The robustness of the MetaboScape program is exhibited through the generation of bucket statistics and box plots displaying statistics for each metabolite displayed by the compound ID of the selected bucket across all analyses included in the current experiment (14). With bucket statistics, it is possible to quickly compare metabolite intensities among groups. The box plot, on the other hand, makes it easy to spot differences between groups by graphically depicting the middle and outer quartiles of metabolite levels. In order to ensure proper identification, the following criteria were established: MS/MS spectra and retention time (RT) were used to characterize the chemicals that were initially unknown from QTOF MS data. Compounds that passed the screening and displayed MS/MS or MS/MS in conjunction with RT were annotated with the help of the Human Metabolome Database (HMDB) 4.0, a database of annotated metabolomics resources, spectrum library [48]. All the compounds that were ultimately selected were compared to this library. The collision-induced dissociation (CID) information can be found in Supplementary Table S2.

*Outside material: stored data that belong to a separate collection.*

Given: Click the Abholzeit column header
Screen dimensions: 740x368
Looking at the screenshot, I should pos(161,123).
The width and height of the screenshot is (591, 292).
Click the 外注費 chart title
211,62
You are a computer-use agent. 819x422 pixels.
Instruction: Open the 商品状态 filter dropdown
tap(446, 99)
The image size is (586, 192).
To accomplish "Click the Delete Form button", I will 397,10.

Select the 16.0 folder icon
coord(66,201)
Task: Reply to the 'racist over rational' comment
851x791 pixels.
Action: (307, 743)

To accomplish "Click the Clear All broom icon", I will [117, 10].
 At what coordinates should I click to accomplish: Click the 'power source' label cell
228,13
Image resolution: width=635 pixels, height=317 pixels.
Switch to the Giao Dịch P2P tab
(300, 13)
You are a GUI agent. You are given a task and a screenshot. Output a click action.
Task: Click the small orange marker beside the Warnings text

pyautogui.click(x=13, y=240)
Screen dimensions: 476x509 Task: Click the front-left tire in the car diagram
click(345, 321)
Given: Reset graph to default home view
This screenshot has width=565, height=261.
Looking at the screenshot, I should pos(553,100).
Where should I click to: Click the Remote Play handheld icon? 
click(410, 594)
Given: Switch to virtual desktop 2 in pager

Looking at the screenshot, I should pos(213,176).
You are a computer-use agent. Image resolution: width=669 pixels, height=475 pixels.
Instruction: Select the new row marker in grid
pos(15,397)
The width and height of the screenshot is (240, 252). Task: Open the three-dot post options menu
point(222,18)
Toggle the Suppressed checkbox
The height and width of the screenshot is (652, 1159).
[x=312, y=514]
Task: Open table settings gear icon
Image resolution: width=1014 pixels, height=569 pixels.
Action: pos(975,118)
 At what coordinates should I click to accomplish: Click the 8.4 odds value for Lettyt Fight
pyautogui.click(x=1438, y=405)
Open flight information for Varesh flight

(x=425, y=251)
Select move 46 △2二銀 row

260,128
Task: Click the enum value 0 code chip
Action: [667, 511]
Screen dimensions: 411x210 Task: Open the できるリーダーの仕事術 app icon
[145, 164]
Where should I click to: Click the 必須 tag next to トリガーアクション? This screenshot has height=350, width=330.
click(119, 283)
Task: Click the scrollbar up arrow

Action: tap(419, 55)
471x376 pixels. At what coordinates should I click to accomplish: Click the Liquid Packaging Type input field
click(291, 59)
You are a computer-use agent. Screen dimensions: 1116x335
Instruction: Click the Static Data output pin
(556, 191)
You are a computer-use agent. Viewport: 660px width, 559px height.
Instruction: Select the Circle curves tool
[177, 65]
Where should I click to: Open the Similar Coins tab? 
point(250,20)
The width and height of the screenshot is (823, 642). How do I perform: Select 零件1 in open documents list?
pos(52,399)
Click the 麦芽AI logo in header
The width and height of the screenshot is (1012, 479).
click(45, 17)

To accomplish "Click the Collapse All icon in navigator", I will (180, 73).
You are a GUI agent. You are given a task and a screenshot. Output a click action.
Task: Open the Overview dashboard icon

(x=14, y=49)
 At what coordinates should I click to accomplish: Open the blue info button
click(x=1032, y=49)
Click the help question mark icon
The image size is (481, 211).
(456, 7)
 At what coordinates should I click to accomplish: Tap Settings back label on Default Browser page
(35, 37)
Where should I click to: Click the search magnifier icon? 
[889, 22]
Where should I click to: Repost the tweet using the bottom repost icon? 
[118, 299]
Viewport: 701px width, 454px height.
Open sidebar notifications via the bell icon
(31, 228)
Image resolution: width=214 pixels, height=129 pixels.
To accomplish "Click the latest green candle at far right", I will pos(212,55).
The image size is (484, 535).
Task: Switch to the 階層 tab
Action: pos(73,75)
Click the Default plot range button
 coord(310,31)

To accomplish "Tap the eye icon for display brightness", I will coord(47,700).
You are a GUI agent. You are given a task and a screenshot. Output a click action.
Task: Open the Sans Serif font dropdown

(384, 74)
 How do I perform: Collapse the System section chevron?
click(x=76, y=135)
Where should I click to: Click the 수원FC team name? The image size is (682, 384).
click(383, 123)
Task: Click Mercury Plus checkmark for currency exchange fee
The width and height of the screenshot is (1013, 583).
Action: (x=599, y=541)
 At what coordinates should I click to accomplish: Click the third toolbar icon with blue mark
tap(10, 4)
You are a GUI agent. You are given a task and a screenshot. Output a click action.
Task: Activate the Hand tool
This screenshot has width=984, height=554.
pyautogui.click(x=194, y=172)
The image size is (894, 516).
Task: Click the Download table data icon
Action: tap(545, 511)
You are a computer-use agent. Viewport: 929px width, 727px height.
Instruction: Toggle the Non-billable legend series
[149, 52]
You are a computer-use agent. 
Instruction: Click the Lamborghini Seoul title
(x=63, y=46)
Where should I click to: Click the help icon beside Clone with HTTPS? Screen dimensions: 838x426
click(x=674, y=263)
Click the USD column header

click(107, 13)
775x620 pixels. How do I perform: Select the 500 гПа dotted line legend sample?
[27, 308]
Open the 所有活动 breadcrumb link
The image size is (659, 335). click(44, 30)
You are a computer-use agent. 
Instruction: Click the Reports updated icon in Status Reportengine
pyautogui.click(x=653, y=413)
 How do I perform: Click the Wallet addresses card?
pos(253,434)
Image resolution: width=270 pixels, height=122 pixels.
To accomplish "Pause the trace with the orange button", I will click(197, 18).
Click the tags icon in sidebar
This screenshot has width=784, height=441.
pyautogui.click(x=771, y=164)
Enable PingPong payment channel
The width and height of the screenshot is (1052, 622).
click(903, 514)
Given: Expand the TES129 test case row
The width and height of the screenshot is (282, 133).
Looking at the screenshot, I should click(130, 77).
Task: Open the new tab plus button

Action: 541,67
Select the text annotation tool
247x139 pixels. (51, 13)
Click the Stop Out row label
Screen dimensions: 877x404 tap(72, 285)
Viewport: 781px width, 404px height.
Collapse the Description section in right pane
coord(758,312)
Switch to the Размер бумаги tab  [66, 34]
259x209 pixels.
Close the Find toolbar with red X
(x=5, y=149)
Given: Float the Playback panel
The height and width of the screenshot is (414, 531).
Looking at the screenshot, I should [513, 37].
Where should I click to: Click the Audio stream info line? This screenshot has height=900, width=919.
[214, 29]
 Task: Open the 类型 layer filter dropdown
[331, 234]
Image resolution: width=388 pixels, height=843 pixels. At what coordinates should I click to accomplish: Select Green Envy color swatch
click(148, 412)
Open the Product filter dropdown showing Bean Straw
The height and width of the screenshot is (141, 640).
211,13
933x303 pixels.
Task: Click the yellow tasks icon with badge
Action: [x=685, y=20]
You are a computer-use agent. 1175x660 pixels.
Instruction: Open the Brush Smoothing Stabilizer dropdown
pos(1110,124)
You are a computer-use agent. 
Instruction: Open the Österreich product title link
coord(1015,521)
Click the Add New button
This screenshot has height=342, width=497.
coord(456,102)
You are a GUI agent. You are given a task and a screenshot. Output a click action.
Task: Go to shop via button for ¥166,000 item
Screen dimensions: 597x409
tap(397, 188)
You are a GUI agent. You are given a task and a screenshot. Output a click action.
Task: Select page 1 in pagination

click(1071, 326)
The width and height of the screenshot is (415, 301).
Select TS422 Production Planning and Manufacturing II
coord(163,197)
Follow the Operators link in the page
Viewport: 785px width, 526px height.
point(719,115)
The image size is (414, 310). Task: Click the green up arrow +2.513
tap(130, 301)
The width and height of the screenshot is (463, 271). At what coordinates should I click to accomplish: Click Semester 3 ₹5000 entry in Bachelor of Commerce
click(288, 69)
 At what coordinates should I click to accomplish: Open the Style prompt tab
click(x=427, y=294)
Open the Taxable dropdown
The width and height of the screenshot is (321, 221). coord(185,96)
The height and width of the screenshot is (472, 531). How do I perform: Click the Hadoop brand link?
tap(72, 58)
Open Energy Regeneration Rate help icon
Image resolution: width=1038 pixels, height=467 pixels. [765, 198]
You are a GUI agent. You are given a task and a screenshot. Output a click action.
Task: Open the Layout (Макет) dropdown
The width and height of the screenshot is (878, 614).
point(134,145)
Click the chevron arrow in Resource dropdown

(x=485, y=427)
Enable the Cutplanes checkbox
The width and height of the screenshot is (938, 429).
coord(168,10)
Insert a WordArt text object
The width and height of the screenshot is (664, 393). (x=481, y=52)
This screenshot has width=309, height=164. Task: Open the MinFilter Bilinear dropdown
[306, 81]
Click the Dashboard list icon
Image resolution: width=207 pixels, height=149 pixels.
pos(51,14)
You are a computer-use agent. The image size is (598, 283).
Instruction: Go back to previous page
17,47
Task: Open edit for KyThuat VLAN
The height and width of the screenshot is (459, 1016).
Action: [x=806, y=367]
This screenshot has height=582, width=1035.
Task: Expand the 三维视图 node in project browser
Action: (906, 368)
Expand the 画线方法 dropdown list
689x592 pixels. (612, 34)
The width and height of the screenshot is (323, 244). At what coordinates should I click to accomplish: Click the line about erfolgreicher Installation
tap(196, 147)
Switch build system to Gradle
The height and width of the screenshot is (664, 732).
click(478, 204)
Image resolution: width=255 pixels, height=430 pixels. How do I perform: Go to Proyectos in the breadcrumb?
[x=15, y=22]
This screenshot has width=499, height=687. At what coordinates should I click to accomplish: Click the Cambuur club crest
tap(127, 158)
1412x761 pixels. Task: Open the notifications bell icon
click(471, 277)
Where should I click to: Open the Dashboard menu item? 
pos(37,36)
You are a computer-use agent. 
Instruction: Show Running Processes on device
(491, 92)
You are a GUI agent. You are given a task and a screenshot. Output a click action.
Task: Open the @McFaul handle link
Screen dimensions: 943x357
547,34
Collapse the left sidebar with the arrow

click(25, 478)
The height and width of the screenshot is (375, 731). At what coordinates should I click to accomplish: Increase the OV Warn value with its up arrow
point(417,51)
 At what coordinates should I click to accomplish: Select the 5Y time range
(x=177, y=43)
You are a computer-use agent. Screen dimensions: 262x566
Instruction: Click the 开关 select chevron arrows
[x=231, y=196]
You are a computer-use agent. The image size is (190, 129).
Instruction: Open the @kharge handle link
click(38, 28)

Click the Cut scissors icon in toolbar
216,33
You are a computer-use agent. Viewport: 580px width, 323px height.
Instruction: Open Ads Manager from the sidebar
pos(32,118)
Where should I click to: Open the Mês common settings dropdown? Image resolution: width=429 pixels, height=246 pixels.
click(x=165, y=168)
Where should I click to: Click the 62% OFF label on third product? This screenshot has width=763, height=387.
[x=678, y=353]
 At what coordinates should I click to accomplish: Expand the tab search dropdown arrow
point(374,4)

The HMDB 4.0 was used for mapping MS/MS spectra and retention times to identify metabolites. When more than one feature matched a given database entry, these metabolites were then filtered by using the entry of each metabolite with the highest annotation quality score (AQ score) among several entries related to the same metabolite, i.e., the best fit with the most factors including, retention time, MS/MS, m/z values, analyte list, msigma, and spectral library. Using the abovementioned factors, we chose only one of the repeated metabolites with the same ID and name but different p-value.

As part of the analysis, metabolite data were exported as CSV files and imported into MetaboAnalyst 5.0 software (https://www.metaboanalyst.ca, accessed on 20 April 2022), a comprehensive metabolomics platform [49]. Two-tailed independent student t-tests were used to distinguish significantly altered metabolites for each drug compared to DMSO. A volcano plot depicting statistical significance and fold change for cellular metabolite dysregulation was constructed for each condition. Multiple groups were compared using a one-way analysis of variance (ANOVA).

The significance level was set at p < 0.05. The principal component analysis (PCA) was also carried out using MetaboAnalyst 5.0 software to compare the two groups. Multiple hypothesis testing was corrected, and false positives were reduced using the false discovery rate (FDR). Venn diagrams were assembled using (http://bioinformatics.psb.ugent.be/webtools/Venn/, accessed on 24 July 2022) in order to compare the overlap of dysregulated metabolites from each treatment comparison group.

5. Conclusions

The present results demonstrated that treatment with paclitaxel and/or etoposide significantly altered the major metabolic pathways of the analyzed cell lines (U87 and U373). These findings have important implications for translational cancer research as they may lead to the identification of novel candidate biomarkers for monitoring treatment response and therapy progression in clinical settings among glioblastoma patients, allowing for the development of more efficient and tailored anticancer therapies. The present analysis revealed distinct metabolites to be significantly dysregulated (nutriacholic acid, L-phenylalanine, L-arginine guanosine, ADP, hypoxanthine, and guanine), and to a lesser extent, mevalonic acid. Furthermore, the urea and citric acid cycles, and polyamine and amino acid metabolism were significantly enriched. These newly identified metabolic effects may serve to apprise new potential therapeutic targets and merit further confirmatory studies.